Hay noches inolvidables, noches horriblemente preocupantes, noches sin fin, noches durmiendo, noches extrañas, noches... hay muchas noches, pero hoy me he dado cuenta de una cosa. Yo no lucho por tener noches increíbles, ni noches lujuriosas, ni noches de esa clase, yo lucho por la clase de noches que diré ahora:
“Póngame una birra por favor”. No se acaban las conversaciones, y no hay ni una que no contenga una risa. Pues no hay temores ni preocupaciones, fluye el placer por el palpitante corazón contento y despierto. Dos cervezas en una noche, pues no se necesita más, incluso una ya sería suficiente, o ninguna. Recuerdos... cuantas hazañas narramos y ¿cuantas nos quedan por hacer? Pocas no.

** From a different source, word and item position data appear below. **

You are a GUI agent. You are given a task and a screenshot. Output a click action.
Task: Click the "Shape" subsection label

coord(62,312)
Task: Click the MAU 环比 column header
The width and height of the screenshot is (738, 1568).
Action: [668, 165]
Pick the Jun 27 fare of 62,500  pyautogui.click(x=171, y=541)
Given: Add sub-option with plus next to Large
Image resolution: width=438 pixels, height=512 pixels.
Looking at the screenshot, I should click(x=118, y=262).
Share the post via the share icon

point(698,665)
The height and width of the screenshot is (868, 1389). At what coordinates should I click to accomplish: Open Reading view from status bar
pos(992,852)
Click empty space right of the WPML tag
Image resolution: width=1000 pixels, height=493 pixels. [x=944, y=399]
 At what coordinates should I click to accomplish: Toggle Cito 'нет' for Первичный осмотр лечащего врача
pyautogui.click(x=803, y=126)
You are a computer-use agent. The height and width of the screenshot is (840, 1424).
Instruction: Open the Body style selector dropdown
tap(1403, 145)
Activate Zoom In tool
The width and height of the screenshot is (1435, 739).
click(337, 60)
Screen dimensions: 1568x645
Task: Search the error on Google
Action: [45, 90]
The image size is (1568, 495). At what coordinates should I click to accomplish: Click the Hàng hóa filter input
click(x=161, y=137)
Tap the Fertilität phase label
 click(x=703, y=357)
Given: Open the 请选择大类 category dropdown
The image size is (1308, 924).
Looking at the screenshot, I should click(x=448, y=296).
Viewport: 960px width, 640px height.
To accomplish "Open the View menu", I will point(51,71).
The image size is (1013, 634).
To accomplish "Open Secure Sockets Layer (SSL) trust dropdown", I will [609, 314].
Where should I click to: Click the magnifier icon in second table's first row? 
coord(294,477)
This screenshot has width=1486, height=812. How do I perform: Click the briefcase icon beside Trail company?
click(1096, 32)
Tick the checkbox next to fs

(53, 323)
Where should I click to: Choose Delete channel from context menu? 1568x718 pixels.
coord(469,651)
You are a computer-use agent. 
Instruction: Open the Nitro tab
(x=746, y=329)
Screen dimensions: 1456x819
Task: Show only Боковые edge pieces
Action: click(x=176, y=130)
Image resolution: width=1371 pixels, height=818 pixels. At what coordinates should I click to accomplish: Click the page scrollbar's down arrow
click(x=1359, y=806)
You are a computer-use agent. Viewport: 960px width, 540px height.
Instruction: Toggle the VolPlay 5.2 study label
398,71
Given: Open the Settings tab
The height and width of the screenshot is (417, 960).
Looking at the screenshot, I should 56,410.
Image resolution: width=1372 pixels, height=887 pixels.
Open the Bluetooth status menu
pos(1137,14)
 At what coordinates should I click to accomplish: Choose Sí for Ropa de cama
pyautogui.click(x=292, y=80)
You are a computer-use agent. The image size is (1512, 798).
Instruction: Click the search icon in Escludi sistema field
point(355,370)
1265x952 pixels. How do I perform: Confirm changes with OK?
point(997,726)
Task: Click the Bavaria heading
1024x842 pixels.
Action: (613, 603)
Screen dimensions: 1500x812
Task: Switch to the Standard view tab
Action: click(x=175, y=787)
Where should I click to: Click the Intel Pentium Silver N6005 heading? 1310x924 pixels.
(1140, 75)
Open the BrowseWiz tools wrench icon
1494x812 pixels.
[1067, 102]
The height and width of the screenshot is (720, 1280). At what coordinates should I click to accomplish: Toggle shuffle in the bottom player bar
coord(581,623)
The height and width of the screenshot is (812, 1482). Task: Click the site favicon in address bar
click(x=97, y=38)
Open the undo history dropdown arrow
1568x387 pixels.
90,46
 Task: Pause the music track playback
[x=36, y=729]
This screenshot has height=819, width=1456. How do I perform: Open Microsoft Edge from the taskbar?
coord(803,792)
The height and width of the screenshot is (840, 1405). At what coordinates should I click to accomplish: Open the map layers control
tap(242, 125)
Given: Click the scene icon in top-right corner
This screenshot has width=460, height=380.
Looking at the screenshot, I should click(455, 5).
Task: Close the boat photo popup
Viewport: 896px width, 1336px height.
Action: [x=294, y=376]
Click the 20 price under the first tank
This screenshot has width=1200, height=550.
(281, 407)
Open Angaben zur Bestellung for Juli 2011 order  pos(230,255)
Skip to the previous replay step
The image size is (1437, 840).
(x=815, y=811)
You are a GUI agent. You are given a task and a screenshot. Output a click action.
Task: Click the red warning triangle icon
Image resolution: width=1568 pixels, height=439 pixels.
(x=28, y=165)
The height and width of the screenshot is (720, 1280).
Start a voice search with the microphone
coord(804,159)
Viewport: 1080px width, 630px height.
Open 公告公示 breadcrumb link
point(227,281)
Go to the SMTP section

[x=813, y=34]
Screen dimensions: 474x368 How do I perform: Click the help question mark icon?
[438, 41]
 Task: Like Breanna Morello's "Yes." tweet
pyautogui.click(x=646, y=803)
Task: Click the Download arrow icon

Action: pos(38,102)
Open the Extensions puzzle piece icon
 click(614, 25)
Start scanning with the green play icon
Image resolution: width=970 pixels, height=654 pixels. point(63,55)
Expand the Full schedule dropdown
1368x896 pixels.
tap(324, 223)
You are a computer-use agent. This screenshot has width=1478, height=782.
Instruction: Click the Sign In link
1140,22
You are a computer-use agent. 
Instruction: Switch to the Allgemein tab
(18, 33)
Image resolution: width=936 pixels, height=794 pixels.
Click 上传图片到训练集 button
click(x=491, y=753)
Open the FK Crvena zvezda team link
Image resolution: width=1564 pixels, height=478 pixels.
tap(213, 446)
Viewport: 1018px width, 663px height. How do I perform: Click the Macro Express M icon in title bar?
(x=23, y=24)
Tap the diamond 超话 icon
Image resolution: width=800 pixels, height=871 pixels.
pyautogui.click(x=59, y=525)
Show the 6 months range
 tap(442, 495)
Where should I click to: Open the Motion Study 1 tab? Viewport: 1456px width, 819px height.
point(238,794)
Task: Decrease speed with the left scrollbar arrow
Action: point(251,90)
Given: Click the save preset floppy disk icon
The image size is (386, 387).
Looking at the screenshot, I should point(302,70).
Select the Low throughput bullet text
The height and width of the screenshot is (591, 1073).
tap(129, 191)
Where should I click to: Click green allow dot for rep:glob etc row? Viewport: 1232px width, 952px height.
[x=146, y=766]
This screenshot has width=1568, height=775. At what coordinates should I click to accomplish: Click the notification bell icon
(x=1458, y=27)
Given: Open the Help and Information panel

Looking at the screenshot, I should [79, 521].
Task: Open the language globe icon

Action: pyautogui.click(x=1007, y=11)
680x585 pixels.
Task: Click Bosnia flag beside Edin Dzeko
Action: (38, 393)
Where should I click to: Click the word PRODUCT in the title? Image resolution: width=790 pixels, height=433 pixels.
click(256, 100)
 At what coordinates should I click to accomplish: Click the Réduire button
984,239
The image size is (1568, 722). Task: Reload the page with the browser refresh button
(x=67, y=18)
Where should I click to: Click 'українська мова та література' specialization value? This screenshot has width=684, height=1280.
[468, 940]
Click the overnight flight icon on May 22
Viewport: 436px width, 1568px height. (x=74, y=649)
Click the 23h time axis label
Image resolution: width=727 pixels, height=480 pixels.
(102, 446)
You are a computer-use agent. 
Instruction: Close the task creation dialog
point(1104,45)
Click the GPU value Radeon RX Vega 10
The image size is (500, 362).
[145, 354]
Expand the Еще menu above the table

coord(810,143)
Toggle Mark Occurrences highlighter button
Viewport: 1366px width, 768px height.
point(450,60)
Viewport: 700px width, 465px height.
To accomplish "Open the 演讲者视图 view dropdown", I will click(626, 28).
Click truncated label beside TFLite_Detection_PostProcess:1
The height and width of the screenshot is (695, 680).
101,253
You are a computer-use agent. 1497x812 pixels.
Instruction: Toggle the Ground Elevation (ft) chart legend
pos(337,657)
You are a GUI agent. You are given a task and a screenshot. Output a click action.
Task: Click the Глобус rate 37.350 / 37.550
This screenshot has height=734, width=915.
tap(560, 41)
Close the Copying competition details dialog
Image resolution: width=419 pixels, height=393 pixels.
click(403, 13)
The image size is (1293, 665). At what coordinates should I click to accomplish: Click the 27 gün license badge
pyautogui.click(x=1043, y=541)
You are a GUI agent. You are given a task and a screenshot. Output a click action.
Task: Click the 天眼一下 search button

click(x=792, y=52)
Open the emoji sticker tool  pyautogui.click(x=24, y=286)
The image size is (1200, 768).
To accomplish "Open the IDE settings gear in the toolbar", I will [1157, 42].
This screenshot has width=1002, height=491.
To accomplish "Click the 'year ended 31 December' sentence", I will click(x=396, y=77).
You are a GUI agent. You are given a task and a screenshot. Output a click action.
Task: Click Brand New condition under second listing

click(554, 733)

Pues no hay nada que temer ni preocupar y ni si quiera hace falta abrazar a nadie para comprender cuanto aprecio hay entre las palabras que se dicen. Son pocas personas y ya va bien. Hay poca gente en la terraza del bar, incluso dentro, y ya va bien, aunque sea para jugar tranquilos al billar. Sentido a la vida, guerras, injusticia... a todo se le da un descanso, se pregunta por las experiencias recientes de cada uno y... los otros no solo escuchan las palabras... se las beben! Y las hacen suyas, pues los “lánguidos besos de una mujer pasada, las grandes noches de unos días en vacaciones, los amigos extraños, los locos pero simpáticos, los amigos que faltan, los que no faltan” y tantas cosas más son las que hacen beberse las palabras, porque no solo son interesantes, sino que están llenas de aprecio.
Expresiones de asombro, de agradecimiento, de aprecio, de felicidad, de sinceridad, de un fuego que ha encendido esta tinta a ser escrita.